3123 Alexander Barkov	2010-05-05
      Bug#53064 garbled data when using utf8_german2_ci collation
      
      Problem: mbminlen for my_charset_utf8_german2_ci was set to 3 in a mistake
      Fix: changing to mbminlen to 1.
[21 Jun 2010 6:12] Bugs System
Pushed into mysql-next-mr (revid:bar@mysql.com-20100617072236-vx5eqygof70izuho) (version source revid:bar@mysql.com-20100617072236-vx5eqygof70izuho) (pib:16)
[4 Aug 2010 8:10] Bugs System
Pushed into mysql-trunk 5.6.1-m4 (revid:alik@ibmvm-20100804080001-bny5271e65xo34ig) (version source revid:bar@mysql.com-20100617072236-vx5eqygof70izuho) (merge vers: 5.6.99-m4) (pib:18)
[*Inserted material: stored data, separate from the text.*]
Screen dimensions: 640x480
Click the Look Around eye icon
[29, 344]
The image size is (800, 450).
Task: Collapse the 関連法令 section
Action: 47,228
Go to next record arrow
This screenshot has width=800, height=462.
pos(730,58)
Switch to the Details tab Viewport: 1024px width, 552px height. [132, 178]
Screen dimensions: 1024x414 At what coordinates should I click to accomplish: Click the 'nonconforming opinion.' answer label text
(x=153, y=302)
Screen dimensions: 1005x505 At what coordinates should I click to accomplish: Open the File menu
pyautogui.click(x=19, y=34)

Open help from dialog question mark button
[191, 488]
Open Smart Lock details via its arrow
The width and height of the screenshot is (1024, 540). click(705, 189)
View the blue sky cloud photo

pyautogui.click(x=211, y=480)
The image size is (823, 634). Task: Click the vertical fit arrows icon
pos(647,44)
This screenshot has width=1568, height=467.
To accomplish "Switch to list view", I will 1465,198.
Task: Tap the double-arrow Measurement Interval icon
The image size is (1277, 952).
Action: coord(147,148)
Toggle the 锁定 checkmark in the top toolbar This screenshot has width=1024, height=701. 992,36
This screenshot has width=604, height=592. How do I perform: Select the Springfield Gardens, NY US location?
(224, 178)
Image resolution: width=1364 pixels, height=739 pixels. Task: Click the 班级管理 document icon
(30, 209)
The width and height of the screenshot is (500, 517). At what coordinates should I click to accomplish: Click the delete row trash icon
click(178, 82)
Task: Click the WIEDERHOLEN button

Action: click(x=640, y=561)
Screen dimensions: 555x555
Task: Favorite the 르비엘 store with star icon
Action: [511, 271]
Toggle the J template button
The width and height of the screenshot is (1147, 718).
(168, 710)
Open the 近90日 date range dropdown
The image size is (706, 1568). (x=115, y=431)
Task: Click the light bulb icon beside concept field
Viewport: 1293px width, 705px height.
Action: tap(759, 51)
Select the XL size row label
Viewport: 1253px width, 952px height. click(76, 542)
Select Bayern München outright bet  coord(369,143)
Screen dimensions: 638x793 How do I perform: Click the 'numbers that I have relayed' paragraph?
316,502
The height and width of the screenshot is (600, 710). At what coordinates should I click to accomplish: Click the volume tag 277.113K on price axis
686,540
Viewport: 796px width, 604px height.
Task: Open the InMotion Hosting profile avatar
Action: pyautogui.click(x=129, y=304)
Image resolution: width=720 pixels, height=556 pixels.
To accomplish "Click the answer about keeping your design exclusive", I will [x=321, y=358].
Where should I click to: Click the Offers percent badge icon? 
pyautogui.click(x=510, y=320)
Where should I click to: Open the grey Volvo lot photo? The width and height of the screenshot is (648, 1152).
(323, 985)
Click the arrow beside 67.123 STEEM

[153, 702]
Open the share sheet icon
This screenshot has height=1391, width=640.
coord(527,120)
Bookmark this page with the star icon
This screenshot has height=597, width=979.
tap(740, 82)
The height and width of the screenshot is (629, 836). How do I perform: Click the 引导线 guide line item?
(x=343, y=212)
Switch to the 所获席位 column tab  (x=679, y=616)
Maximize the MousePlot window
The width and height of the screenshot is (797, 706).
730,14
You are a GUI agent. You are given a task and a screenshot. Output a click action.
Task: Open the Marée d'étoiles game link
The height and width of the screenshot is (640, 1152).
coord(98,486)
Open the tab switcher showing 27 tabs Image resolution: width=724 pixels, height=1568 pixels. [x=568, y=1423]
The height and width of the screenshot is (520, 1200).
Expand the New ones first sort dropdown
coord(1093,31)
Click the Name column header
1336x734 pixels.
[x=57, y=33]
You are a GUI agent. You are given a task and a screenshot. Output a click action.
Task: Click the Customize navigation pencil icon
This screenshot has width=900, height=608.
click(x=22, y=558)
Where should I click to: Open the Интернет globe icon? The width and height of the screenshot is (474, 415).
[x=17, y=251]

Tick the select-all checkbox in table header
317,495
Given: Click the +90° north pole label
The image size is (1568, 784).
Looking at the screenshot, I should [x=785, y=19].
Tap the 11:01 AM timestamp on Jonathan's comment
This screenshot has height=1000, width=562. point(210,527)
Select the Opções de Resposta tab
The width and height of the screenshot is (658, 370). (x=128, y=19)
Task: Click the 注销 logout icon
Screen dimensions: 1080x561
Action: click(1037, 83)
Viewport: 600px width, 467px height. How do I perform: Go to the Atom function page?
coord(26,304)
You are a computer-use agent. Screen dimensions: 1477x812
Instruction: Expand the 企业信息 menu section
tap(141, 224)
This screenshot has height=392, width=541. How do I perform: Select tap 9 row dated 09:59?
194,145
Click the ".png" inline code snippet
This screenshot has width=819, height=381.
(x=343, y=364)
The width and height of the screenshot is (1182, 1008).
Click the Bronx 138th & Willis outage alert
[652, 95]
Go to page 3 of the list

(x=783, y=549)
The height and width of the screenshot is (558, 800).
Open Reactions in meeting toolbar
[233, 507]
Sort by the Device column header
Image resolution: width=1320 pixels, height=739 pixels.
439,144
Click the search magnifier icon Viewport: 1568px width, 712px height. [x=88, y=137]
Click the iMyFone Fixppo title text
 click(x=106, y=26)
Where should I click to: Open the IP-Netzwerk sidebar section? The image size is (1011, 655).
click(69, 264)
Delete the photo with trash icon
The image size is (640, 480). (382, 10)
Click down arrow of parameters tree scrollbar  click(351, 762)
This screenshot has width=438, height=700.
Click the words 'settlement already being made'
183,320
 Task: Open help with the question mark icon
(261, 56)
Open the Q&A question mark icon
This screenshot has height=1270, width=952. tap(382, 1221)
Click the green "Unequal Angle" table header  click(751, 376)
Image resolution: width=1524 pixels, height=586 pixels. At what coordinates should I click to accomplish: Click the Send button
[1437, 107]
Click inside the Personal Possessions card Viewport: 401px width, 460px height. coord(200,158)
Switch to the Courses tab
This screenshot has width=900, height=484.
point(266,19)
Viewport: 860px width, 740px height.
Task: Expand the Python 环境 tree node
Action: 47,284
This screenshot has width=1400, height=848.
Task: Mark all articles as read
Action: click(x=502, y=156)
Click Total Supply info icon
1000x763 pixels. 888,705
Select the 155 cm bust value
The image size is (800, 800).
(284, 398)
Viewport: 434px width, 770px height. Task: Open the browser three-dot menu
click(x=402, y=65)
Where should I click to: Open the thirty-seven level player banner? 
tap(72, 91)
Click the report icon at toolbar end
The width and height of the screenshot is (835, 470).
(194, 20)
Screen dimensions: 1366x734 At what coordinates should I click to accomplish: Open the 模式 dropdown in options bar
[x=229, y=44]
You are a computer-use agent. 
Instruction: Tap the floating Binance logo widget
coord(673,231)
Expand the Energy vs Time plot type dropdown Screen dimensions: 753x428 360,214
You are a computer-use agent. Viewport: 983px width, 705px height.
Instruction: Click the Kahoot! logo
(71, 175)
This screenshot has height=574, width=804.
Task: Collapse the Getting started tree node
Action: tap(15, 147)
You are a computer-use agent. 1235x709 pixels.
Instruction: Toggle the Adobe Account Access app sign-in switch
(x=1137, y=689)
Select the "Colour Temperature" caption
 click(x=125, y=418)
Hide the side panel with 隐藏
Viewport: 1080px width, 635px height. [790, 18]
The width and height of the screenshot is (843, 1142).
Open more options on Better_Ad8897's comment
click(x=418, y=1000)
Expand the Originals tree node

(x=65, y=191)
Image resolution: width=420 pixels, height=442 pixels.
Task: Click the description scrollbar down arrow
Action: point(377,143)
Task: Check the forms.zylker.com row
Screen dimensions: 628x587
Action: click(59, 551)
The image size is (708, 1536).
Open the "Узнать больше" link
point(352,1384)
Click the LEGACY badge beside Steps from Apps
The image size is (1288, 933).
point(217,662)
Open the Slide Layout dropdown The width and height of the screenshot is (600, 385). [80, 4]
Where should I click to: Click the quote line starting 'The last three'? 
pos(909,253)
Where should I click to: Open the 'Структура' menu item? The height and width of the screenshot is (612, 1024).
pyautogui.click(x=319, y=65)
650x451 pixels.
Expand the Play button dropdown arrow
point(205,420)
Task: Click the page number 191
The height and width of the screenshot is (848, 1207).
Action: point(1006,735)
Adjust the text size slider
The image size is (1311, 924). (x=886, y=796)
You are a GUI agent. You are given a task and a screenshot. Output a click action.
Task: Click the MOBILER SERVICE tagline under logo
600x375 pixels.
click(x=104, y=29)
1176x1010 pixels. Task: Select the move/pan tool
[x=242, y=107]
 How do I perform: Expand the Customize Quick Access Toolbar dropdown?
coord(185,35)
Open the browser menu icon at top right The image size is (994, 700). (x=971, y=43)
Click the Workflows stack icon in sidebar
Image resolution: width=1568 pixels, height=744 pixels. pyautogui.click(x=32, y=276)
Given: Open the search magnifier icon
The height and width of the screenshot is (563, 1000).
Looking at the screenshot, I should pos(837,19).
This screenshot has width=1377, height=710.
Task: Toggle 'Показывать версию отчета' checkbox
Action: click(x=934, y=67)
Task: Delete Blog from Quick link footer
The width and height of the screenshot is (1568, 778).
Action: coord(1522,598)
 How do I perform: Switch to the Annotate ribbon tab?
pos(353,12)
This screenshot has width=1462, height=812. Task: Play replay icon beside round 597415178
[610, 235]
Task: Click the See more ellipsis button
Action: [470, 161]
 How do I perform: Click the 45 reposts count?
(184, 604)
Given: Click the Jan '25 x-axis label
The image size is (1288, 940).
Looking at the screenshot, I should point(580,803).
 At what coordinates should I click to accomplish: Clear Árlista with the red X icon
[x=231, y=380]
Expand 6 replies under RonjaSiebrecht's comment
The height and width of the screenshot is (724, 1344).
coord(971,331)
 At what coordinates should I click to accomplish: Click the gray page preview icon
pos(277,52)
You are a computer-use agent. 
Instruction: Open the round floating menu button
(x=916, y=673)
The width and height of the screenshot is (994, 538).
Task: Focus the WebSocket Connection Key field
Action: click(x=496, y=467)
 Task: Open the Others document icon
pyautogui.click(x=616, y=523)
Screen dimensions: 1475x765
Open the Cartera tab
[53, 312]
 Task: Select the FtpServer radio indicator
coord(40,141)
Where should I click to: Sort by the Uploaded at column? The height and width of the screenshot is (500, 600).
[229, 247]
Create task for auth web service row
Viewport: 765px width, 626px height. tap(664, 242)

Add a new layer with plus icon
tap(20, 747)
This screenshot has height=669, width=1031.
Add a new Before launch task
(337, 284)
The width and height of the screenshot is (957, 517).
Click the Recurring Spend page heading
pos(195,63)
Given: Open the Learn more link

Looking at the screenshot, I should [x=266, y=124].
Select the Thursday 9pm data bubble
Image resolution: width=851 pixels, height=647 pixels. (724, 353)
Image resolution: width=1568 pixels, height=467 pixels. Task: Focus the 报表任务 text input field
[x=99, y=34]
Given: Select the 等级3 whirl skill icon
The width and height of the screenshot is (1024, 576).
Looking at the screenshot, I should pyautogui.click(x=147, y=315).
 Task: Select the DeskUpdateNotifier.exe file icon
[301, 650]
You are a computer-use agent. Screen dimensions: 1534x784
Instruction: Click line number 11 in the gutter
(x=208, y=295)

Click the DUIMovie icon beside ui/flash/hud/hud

[4 Aug 2010 8:25] Bugs System
Pushed into mysql-trunk 5.6.1-m4 (revid:alik@ibmvm-20100804081533-c1d3rbipo9e8rt1s) (version source revid:bar@mysql.com-20100617072236-vx5eqygof70izuho) (merge vers: 5.6.99-m4) (pib:18)
[4 Aug 2010 22:40] Paul DuBois
Bug does not appear in any released 5.6.x version.